Some of the basic Al-Anon tools are to: keep the focus on ourselves, live one day at a time, pray, ask and don't react, working the steps and using the slogans.
Although the tools of Al-Anon are very similar to those of AA, the focus is different, so that if your sponsor feels you can and should attend Al-Anon, please do so. You are not alone.
Karrie you will get the tools for those things at ftf alanon meetings.
I go to a therapist and attend alanon also. Many things i know intellectually
About Myself and with the help of my therapist but to bring about real change
Takes Alanon. You need Self love and self care first. Learn to Love and
Accept yourself And put your HP first then you.
Sounds easy but it isnt we need to retrain our brains of our own importance.
Our own needs wants desires, we are a child of God and are loved unconditionally.
We need to really believe and feel that that with self acceptance before real change
can happen within. Alanon is all about you and your healing from within.
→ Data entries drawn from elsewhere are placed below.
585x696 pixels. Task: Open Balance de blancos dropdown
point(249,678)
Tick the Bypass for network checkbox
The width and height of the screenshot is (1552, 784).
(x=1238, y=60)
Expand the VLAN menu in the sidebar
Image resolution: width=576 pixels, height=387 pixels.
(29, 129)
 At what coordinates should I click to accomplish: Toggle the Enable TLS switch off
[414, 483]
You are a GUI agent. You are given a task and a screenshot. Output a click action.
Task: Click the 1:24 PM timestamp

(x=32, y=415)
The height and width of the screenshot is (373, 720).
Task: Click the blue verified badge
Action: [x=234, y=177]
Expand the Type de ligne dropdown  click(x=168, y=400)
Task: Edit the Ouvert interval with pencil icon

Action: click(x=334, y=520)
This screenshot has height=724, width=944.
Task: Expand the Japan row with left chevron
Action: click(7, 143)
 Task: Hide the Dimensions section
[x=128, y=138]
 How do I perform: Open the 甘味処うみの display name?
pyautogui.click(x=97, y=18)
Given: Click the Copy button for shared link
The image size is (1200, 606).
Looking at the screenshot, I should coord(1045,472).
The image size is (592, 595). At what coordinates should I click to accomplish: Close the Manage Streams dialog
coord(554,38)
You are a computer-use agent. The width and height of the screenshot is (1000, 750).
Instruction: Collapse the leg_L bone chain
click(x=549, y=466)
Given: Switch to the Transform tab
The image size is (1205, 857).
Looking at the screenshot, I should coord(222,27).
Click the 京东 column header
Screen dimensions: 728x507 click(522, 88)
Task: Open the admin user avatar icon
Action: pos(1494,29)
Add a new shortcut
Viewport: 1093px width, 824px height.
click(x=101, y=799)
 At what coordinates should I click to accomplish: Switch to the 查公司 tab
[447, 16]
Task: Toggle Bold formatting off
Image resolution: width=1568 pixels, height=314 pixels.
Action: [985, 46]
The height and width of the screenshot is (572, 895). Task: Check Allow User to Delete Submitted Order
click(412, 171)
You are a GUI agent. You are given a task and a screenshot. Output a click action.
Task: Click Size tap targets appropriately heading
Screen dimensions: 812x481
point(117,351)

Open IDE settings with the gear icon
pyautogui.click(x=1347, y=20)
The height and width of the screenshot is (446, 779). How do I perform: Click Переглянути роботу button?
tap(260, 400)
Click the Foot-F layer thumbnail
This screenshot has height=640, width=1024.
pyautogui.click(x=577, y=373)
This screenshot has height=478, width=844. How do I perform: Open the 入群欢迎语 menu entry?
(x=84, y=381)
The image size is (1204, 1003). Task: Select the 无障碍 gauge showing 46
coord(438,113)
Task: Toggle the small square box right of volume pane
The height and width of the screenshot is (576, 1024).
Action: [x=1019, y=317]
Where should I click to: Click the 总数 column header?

This is a good spot to learn Karrie. I came over to this board when I had about a year and a half sober I think. It's now been 6 years and change and I am still sober and still learning. I had a huge amount of codependency issues to work on in my sobriety as well. Alanon did help. Year two of sobriety is typically where folks start really working on their emotional sobriety, so it sounds like you are right on track. It isn't easy but the work is worth it. Don't be afraid to find out more about yourself no matter what that means for your relationship. I was scared that if I became more independent and less needy, that it would end my relationships or my want and desire to be in future ones. So that limited my growth for a long time until I finally let go of that because I was deathly afraid of being alone in terms of single. Not sure what your journey is exactly but those were some of my fears of changing at the same stage of sobriety you are at.
There is nothing easy about the journey you are on, no short cuts, but it is so very worth the effort. You spent time depending on alcohol and drugs as coping tools, but the truth is you know that never solved any problems, only masked the need to deal with those problems. You now are taking control of your life, every day is forward progress and left behind is the old ways of repetitive drama.
Focus on yourself, learn to be selfish, being selfish may sound terrible but for now you need to gain more strength of confidence in your sobriety.
Best wishes to you, congratulations and prayers to you as well.